In Syrien sind acht bis zehn Prozent der Bevölkerung Christen. Etwa zwei Drittel von ihnen gehören zur syrisch-orthodoxen Kirche, andere größere Gruppen sind die römisch-katholischen und die assyrischen Christen. Unter Präsident Baschar al-Assad lebten sie relativ unbehelligt, im Vergleich zu anderen Ländern der arabischen Welt hatten die Christen in Syrien viele Freiheiten. Seit Beginn der Revolution versucht das Regime jedoch, den Widerstand als einen konfessionellen Aufstand darzustellen und die Christen auf seine Seite zu ziehen. Das macht sie in den Augen mancher Regimegegner verdächtig.

Ralph Ghadban, Politologe (Foto: keine Angabe)
"Christen nicht bevorzugt behandeln", fordert der Politologe Ralph GhadbanBild: DW

Für den Politikwissenschaftler Ralph Ghadban ist dieser Eindruck durchaus nachvollziehbar. Zu Beginn der Kämpfe in Syrien vor gut anderthalb Jahren hätten die meisten offiziellen Kirchenvertreter tatsächlich auf der Seite Assads gestanden. Allerdings, so der Nahost-Experte gegenüber der Deutschen Welle, habe sich seitdem die Haltung vieler Christen verändert: Beispielsweise habe der neugewählte Chef des oppositionellen Syrischen Nationalrates, der Christ George Sabra, dazu aufgerufen, die Aufständischen im Kampf gegen die Regierung zu unterstützen.

Syrien - Land der Minderheiten

Der Vorsitzende der Arbeitsgemeinschaft Christlicher Kirchen (ACK), der Braunschweiger Landesbischof Friedrich Weber, unterstützt im Gespräch mit der Deutschen Welle den Vorschlag, syrische Christen aufzunehmen: "Deutschland ist ein vom Christentum geprägtes Land, das sind unsere Glaubensgeschwister, sie sind uns nah, deshalb haben wir eine besondere Verpflichtung, in deutlicher Weise die Dinge beim Namen zu nennen und nicht in vornehmer Zurückhaltung alles gleich sein zu lassen."

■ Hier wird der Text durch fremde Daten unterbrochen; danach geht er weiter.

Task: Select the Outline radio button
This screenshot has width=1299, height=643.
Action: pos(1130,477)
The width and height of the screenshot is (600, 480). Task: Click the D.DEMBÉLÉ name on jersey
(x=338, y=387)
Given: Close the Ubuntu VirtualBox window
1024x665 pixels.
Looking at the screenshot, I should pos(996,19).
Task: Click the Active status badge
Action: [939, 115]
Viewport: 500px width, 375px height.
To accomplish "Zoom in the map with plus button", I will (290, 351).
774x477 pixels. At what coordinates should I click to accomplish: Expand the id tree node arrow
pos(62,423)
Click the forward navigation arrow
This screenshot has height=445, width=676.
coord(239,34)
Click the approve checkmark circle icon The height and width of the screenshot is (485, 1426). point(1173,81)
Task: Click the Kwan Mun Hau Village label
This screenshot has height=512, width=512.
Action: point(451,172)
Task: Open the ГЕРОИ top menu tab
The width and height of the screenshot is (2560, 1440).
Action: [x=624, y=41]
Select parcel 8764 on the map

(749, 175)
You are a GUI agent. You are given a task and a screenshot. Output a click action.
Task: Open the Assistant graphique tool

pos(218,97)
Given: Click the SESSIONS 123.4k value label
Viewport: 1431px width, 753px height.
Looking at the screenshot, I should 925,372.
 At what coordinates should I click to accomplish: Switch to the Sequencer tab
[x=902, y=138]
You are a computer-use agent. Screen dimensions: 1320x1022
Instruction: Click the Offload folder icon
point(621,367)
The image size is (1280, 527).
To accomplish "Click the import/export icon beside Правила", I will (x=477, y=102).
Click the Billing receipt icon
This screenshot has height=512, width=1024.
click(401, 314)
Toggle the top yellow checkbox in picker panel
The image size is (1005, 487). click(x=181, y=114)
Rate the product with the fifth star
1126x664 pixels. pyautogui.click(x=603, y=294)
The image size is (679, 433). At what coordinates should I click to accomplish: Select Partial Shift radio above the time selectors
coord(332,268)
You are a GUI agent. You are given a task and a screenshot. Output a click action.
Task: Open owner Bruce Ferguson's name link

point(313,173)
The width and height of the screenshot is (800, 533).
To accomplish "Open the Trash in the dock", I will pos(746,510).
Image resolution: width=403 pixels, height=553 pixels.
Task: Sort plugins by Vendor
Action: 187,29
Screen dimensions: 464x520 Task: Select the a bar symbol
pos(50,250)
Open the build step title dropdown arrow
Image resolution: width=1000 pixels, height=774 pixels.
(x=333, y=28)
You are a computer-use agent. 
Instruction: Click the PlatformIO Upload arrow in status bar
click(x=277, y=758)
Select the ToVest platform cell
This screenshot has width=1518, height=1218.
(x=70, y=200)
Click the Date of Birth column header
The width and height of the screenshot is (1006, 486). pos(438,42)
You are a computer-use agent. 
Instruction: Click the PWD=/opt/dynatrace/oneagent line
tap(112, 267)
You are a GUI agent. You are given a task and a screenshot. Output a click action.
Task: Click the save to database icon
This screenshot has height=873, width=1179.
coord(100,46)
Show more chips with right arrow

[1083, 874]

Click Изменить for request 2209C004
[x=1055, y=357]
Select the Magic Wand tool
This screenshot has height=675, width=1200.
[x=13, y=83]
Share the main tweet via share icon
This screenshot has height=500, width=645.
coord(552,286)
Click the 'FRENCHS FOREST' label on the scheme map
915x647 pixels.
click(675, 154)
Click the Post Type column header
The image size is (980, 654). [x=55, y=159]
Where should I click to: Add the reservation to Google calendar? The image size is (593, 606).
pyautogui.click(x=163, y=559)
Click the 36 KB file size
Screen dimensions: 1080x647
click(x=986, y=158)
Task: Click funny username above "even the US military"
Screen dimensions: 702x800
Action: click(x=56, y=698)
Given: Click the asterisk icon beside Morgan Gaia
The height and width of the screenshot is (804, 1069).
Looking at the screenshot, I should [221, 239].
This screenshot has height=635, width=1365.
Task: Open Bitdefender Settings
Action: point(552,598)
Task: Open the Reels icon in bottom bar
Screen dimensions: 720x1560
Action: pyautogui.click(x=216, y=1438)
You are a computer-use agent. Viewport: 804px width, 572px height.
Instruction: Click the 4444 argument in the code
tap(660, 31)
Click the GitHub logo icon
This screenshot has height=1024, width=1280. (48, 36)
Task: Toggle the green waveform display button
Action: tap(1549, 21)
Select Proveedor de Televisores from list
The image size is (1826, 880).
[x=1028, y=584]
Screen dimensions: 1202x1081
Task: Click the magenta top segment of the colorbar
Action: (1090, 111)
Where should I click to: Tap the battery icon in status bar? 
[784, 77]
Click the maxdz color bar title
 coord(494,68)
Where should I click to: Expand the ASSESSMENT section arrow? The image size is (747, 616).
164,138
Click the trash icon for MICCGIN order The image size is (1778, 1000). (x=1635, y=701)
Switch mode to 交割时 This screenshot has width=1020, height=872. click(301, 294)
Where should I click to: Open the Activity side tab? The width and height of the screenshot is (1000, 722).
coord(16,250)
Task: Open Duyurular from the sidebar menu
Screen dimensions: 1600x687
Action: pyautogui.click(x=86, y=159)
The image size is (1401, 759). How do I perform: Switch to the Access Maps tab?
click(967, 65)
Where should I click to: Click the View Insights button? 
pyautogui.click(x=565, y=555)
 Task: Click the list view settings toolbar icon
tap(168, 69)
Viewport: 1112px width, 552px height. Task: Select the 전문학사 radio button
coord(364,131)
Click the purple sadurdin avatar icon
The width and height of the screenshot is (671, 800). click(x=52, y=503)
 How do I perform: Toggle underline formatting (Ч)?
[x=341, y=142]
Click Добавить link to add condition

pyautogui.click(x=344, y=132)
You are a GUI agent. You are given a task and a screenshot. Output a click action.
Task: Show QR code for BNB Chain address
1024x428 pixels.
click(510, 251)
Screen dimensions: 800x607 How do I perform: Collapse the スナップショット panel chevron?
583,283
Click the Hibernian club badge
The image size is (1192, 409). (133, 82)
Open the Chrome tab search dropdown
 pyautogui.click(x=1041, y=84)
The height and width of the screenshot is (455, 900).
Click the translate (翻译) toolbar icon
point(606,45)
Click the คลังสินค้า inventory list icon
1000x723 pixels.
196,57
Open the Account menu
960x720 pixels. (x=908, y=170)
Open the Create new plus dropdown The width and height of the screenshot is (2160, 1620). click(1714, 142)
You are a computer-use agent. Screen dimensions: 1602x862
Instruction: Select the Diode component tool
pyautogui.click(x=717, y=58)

Friedrich Weber, Landesbischof der ev.-luth. Landeskirche in Braunschweig (Foto: Ev.-luth. Landeskirche in Braunschweig)
"Deutschland muss Christen helfen", sagt der Braunschweiger Landesbischof Friedrich WeberBild: Ev.-luth. Landeskirche Braunschweig

Dieser Einstellung widerspricht Ralph Ghadban heftig: "Dass man eine Gruppe bevorzugt, kommt wirklich nur in Frage, wenn feststeht, dass sie verfolgt wird. Und es gibt keinen Hinweis dafür, weder von den Christen vor Ort, noch von Rom, dass so eine Verfolgung stattfindet." Der gebürtige Libanese, der seit 40 Jahren in Deutschland lebt und arbeitet, fordert, dass Christen nicht anders behandelt werden dürften als alle anderen Flüchtlinge. Er betont, dass Syrien schon immer ein Land der Minderheiten war: Kurden und Drusen, Christen, Alawiten, Jesiden und viele andere religiöse und ethnische Gruppen hätten in dem Land über Jahrhunderte weitgehend friedlich zusammengelebt.

Lager der Vereinten Nationen in Jordanien für syrische Flüchtlinge (Foto: picture-alliance/dpa)
Flüchtlinge sollten möglichst nahe ihrer Heimat versorgt werden, damit sie schneller zurückkehren könnenBild: picture-alliance/dpa

Unterstützung vor Ort

Dazu kommt: Die Lage in Syrien ist nicht leicht zu durchschauen: Es gibt Christen, die Assads Truppen unterstützen und andere, die sich den Rebellen anschließen. Beobachter sagen, die Regierung gehe gezielt gegen Christen vor, gleichzeitig seien sie in Flüchtlingslagern Repressalien durch Islamisten ausgesetzt.

Trotzdem sollte es die letzte Option bleiben, Christen in Deutschland und anderen europäischen Ländern aufzunehmen, sagt Ralph Ghadban. Während seines 17-jährigen Engagements in der Flüchtlingsarbeit habe er gelernt, dass es sinnvoller sei, Flüchtlinge nahe ihrer Heimat zu unterstützen, in diesem Fall zum Beispiel in Jordanien, in der Türkei oder im Libanon: "Das kostet erstens weniger, als wenn man sie hier in Deutschland finanziert, und zweitens ist es eine gute Investition, weil sie nachher, wenn der Krieg vorbei ist, nach Hause zurückkehren können. Das ist für Syrien besser, als wenn sie einfach weggehen."

Nach den Erfahrungen des evangelischen Landesbischofs Weber sehen viele syrische Christen das genauso: "Ja, das hören wir auch von denen. Deshalb bleiben auch viele in den Lagern, trotz Entführungen und Verfolgungen. Der erste Hilfeschub muss dorthin gehen." Außerdem seien gerade Christen oft besonders gut ausgebildet und deshalb für den Wiederaufbau eines Landes besonders wichtig, so der Theologe.